Published Nov 1, 2003
ShimmaShimma0304
124 Posts
So I've been a nurse for 8 years, right? And the WHOLE time that I've been a nurse, if a brand spanking new patient gets to your unit at the end of the shift (I had a patient arrive at 11pm and I work 3-11), you settle them in and the oncoming shift admits them. If you work for 8 hours and you do a good job and you're not a slacker... are you supposed to stay an additional hour to fully admit the patient??? I think NOT and I was wondering what others have to say on this. The nurse tonight was trying to make me feel guilty because I didn't do the complete assessment. AS IF she wouldn't have done the same to me. I'm a flex nurse and I float to all different areas in the hospital. I have nothing against anyone and I'm not trying to purposely put more work on anyone. I discharged 4 patients, totally admitted another... and she wanted me to do YET ANOTHER because she was planning to get several new admissions (who, mind you, had not had beds assigned to them yet). I told her that nursing is 24 hours. Don't ya'll know that if you stayed for as long as it took you to get everything perfect for the next shift that you would never leave the damned hospital??? PUH-LEEEEEEEEZE. I told her that she wasn't about to make me feel guilty and that I was leaving. The patient was stable, I settled him in, got his vital signs and he wasn't even a difficult patient! It would take her 2 minutes to do the damned admission paperwork. I worked my shift... tag! she was IT at 1130pm. Dammit.
RNonsense
415 Posts
It's CLASSIC for E.R., ICU, OTHER floors to send patients at shift change... so THEY don't get anymore patients put on them on the shift they are already on. Classic, classic, classic... I've worked in lots of different places as a travel nurse and just with my work history experience... and... Classic. It is a shame, yes. Occasionally you will meet a nice individual who will hold the patient until the other shift comes out of report, but since the patient was, indeed, stable and I didn't think it would be that big of a deal... I let him come. I got report on him at about 10:35pm and he didn't arrive until 11pm. Perhaps I would have done more than just do vitals, draw another Troponin level, and settle him in as I did if he had arrived sooner... but sheesh! I'm not real excited to float to that unit again... Seemed everyone ganged up and was smirking (not wanting to object to what they're co-worker said because they always work with her-- and you can kind of understand that) and one of the other girls agreed with her stating, "That's how we do it here... if you get a patient ANYtime on your shift, you have to do the admission assessment." I said, "So you want me to stay here for another hour when I've already been here for 8 hours?" I just left... like I said. Whatever. (the patient was sitting in bed smiling when I left, by the way-- he was FINE)
ERNurse752, RN
1,323 Posts
Originally posted by Marie030473 It's CLASSIC for E.R., ICU, OTHER floors to send patients at shift change... so THEY don't get anymore patients put on them on the shift they are already on.
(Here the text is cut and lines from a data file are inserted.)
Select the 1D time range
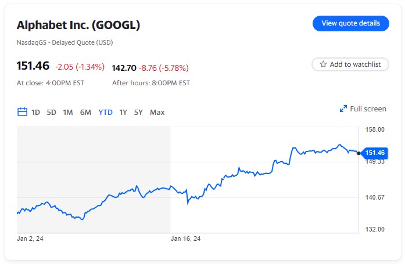Screen dimensions: 405x264 [35, 112]
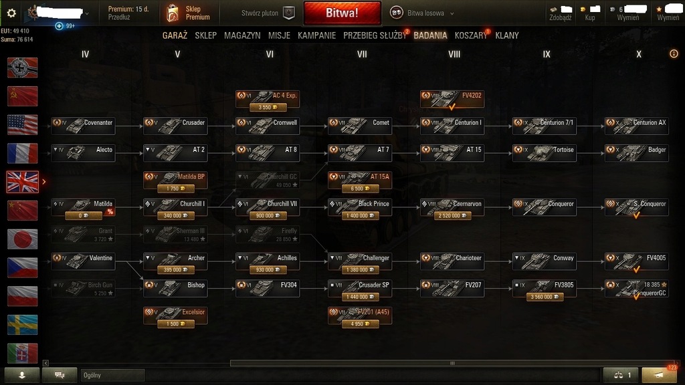Open the chat channels icon
This screenshot has width=685, height=385.
point(60,375)

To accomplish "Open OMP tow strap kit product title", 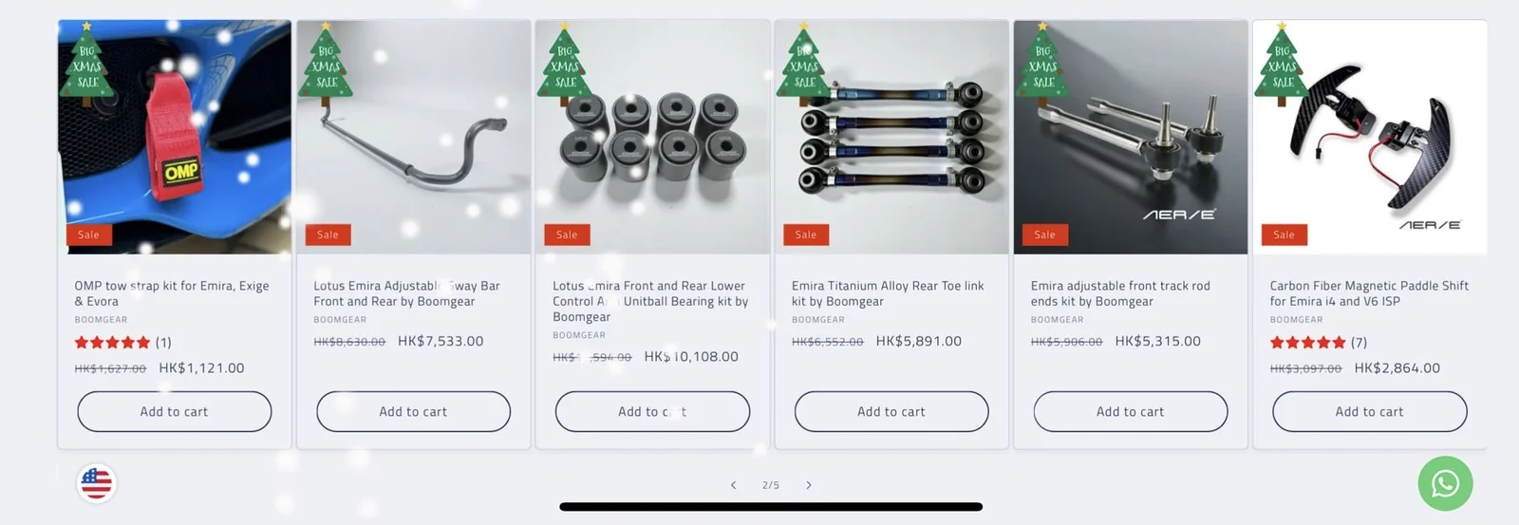I will (x=172, y=293).
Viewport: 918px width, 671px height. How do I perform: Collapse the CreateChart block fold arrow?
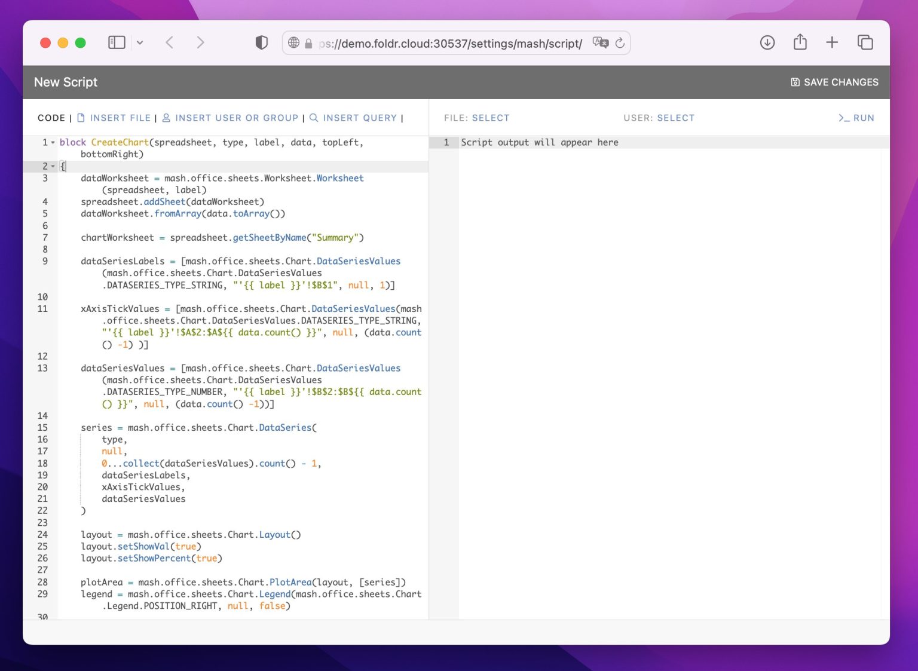(x=53, y=142)
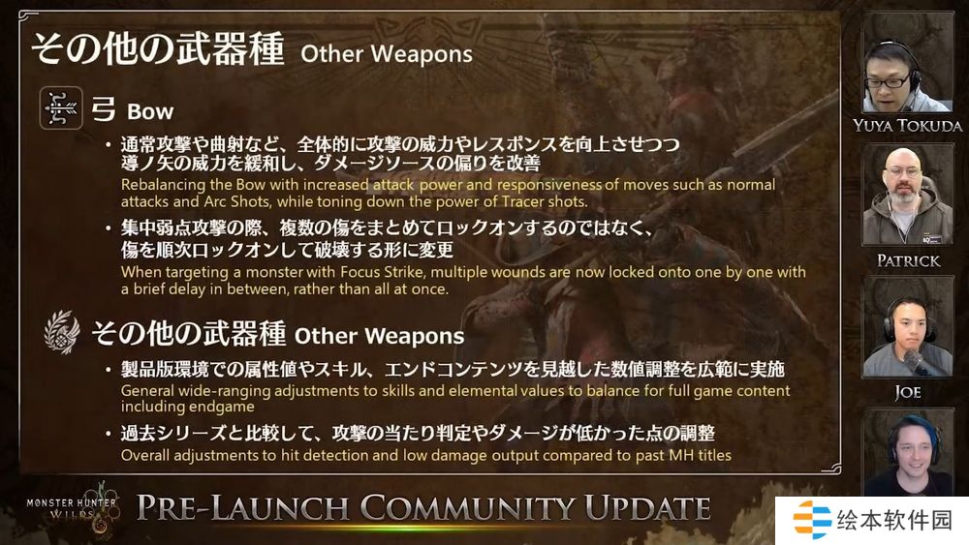Viewport: 969px width, 545px height.
Task: Select Patrick's webcam thumbnail
Action: tap(908, 196)
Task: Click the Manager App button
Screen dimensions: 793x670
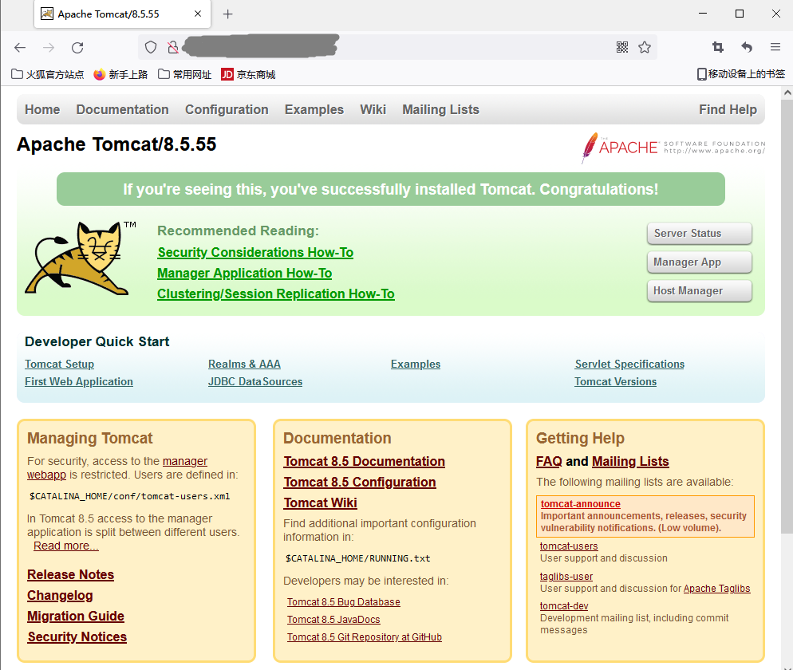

Classic, classic, classic... I've worked in lots of different places as a travel nurse and just with my work history experience... and... Classic. It is a shame, yes.
It's CLASSIC for E.R., ICU, OTHER floors to send patients at shift change... so THEY don't get anymore patients put on them on the shift they are already on. Classic, classic, classic... I've worked in lots of different places as a travel nurse and just with my work history experience... and... Classic. It is a shame, yes.
I'd like to hope it's not classic everywhere. Speaking only for myself, if a patient has been waiting several hours for a bed, why not send them up when a bed is ready, even at shift change? It's not about just trying to get rid of them.
If they're stable and the stat and now orders have already been completed in the ER, it's ok if they wait on the admission paperwork for a little while. The patients and families are just happy to be out of the ER and up in their room...they've made it to their final destination.
Pretzlgl
188 Posts
As an ICU nurse I have transferred patients at the end of a shift - but it's because the ER is sending one to us and we have to make room.
Anyway, if I receive a patient at the end of the shift I settle them in, get a set of vitals, do a quick note and hand em over. This is the reason we have "shifts". It seems many nurses forget this. If the patient is crashing, then that's another story - but everyone on the unit better have their butts helping out.
RN-PA, RN
626 Posts
Originally posted by ERNurse752 I'd like to hope it's not classic everywhere. Speaking only for myself, if a patient has been waiting several hours for a bed, why not send them up when a bed is ready, even at shift change? It's not about just trying to get rid of them.
I don't know if it's classic everywhere-- I can only speak from my own experience which is WAY too often, we're getting patients from the ED, from PACU, or transfers from ICU or PCU (telemetry) at the beginning of our 3-11 shift, (even during shift change which happened to me yesterday) not so much at the end of the shift.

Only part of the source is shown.